Officials Hosting Resource Fair for Displaced Workers as Peabody Prepares to Idle its Equality Mine in Illinois
December 3, 2019 - Illinois officials are hosting a resource fair this week for the dozens of people expected to lose their jobs in the coming weeks as Peabody Energy prepares to cease production at its Equality complex.
“We just hope to ease some fears and let them know there are some opportunities out there for them,” said Lori Cox, associate dean of Workforce and Community Education at Southeastern Illinois College in Harrisburg, where the event will take place Friday.
Recruiters from several companies hiring locally will be on hand to talk to the coal miners about other job opportunities, Cox said.
The employers will discuss various job openings in manufacturing, corrections, law enforcement, truck driving and various trades. As well, representatives from community colleges throughout the region will be on hand to provide information about their programs and federal workforce development grants that may be able to help offset costs for an associate’s or certificate program.
“We want to help make them aware of what opportunities might be out there,” Cox said. “When you have over 200 people losing their job right at Christmas, it makes it hard.”
Cox said that planning the event was a team effort that was spearheaded by the region’s workforce development board. The planners have worked closely with Peabody’s human resources department at the local mine to let the workers know about it, she said.

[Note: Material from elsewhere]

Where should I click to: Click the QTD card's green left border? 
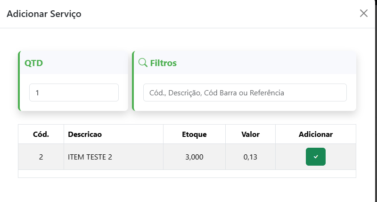[x=19, y=81]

In mid-October, Peabody Energy announced plans to idle its Arclar Complex in Saline County, citing “uneconomic mining conditions.” The complex consists of the Wildcat Hills Mine and Willow Lake Preparation Plant, a coal processing facility, both located at 430 Long Lane Road in Equality. The company previously said it expected to cease production at the facilities Dec. 14, and that about 225 workers would be affected. Local officials were informed that Peabody would retain a small workforce to assist with the closure process beyond that date.
State Sen. Dale Fowler, R-Harrisburg, whose district includes Equality, said the news of another mine closure was difficult to stomach. But he remains hopeful that the mine could be reopened in the future, by Peabody or another entity, if it's put up for sale.
Fowler said he doesn’t know if that’s possible, “but you have to have hope.” He also said that it’s important to recognize that there are still a number of decent-paying jobs in Southern Illinois. “Throughout the years, you’ve heard, ‘There are no jobs, there are no jobs.’ Well, there are jobs.”
Fowler said he visits with a lot of regional employers, and one of the themes that has emerged is that there are openings for positions that pay a living wage and offer benefits, but that employers say it is increasingly challenging to recruit and retain dependable, qualified workers.
“The coal industry, we see where it’s going and we have to be proactive in replacing these jobs,” he said. “We also have to be very, very aggressive in promoting all the job opportunities that are available now in Southern Illinois.”
Sill, area officials are bracing for an economic hurt. The economic loss extends beyond those directly employed by Peabody at its Saline County complex, they noted. "It will trickle down to everybody," said Shawneetown Mayor David Barker.
The mine is located about 10 miles from his city of about 1,100 people. A local truck-driving company and river terminal based in Shawneetown, where coal is loaded onto barges for transport, depend on business from the Peabody Energy complex, he said.
Barker said it will be hard to recover. "It's not a good thing, especially right here at the holidays," he said.